Problem statement: Begin your transcription at the line containing "Given: Click the" and continue it, word for word, to the final line below. Include only those lines and skip the pictures.

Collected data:
.....

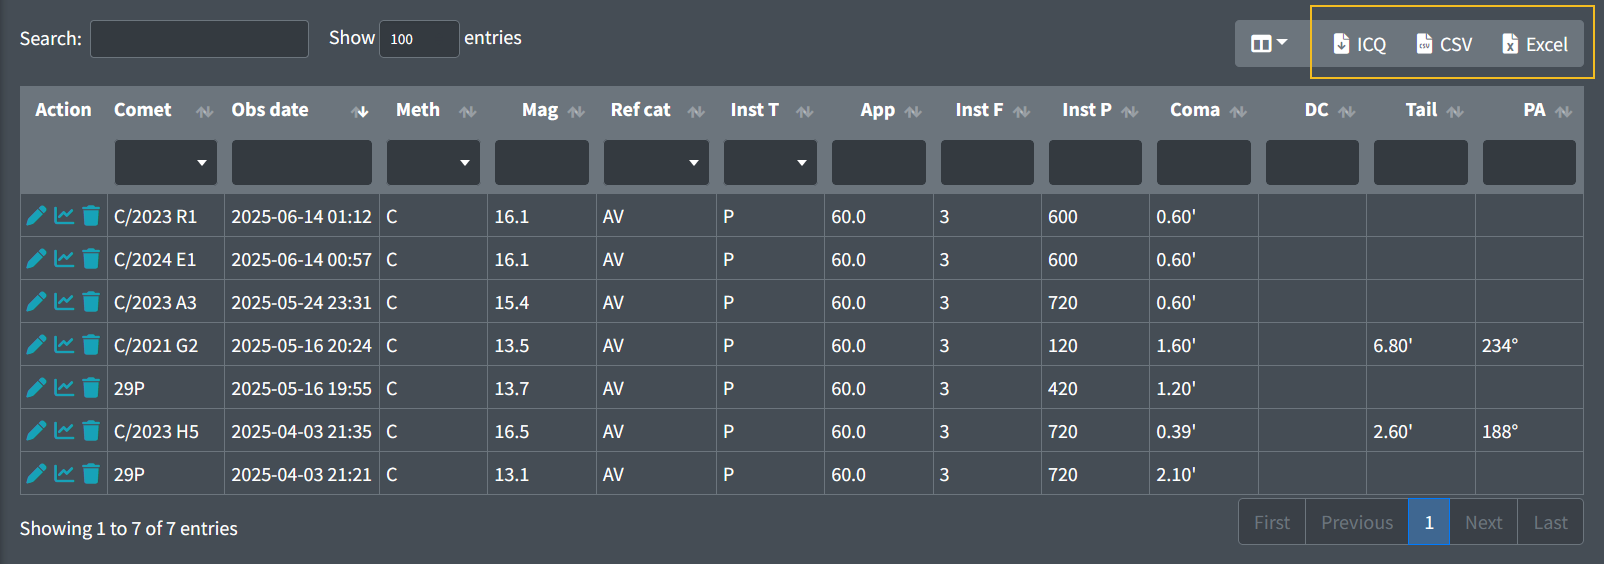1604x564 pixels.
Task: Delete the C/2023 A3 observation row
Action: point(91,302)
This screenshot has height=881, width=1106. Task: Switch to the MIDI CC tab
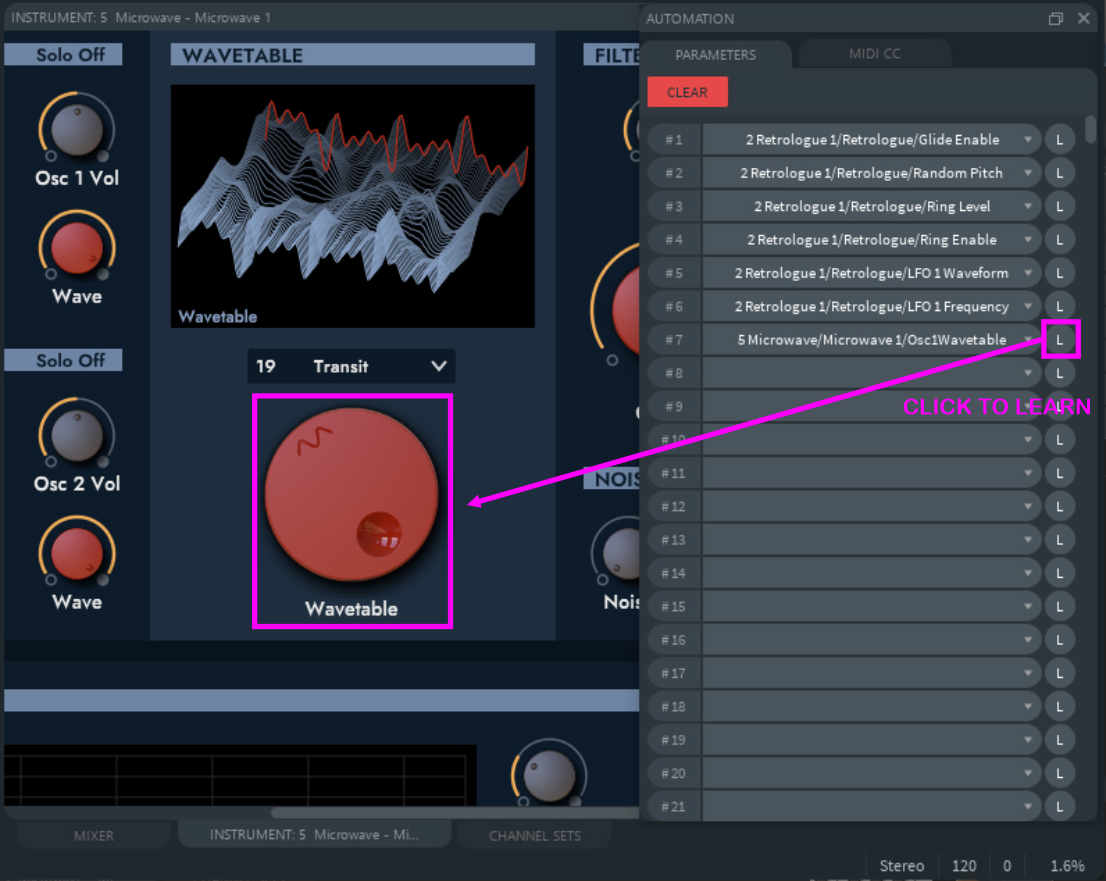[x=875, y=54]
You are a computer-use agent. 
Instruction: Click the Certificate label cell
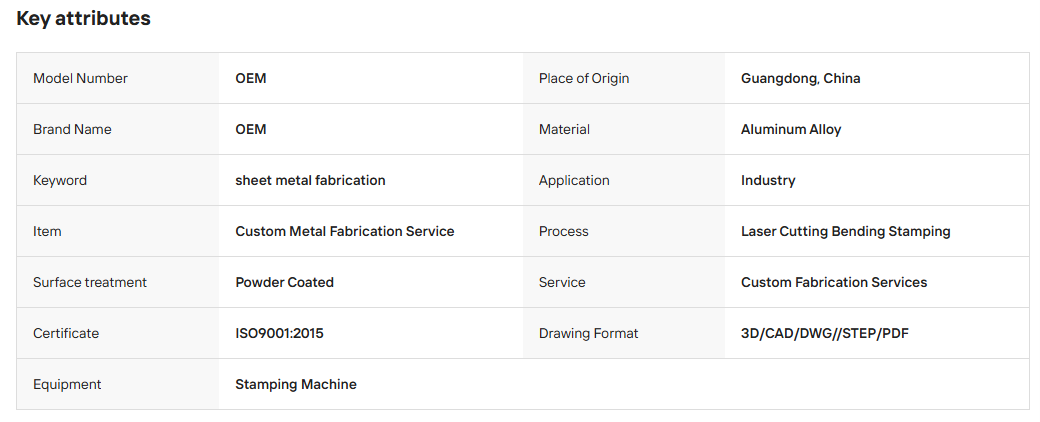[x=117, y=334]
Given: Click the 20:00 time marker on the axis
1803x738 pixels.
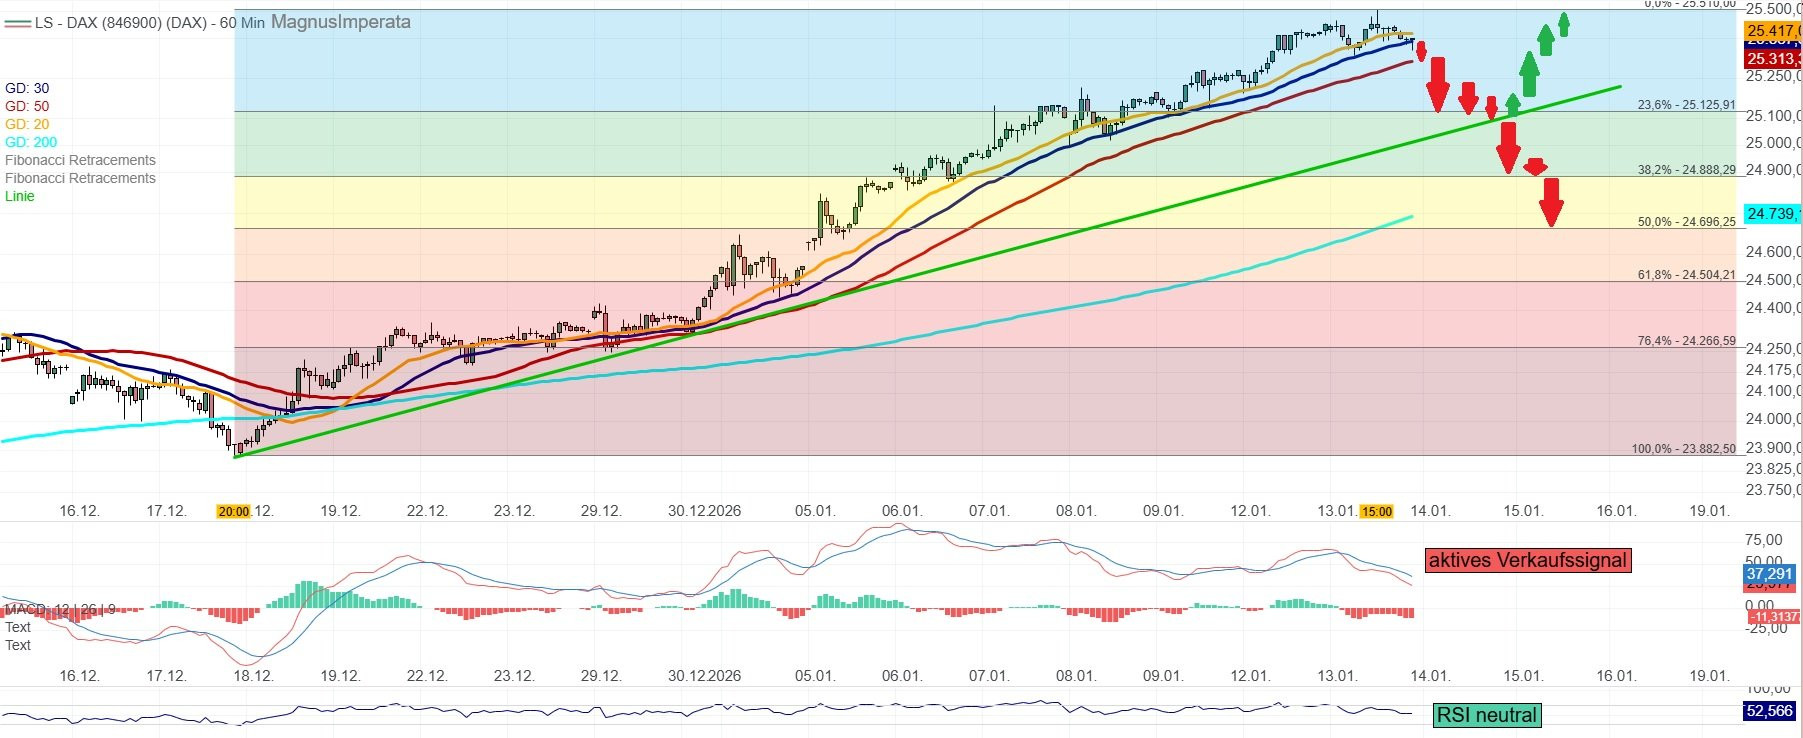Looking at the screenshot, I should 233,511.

.....

Completed task:
Given: Click the 20:00 time marker on the axis
1803x738 pixels.
Looking at the screenshot, I should 233,511.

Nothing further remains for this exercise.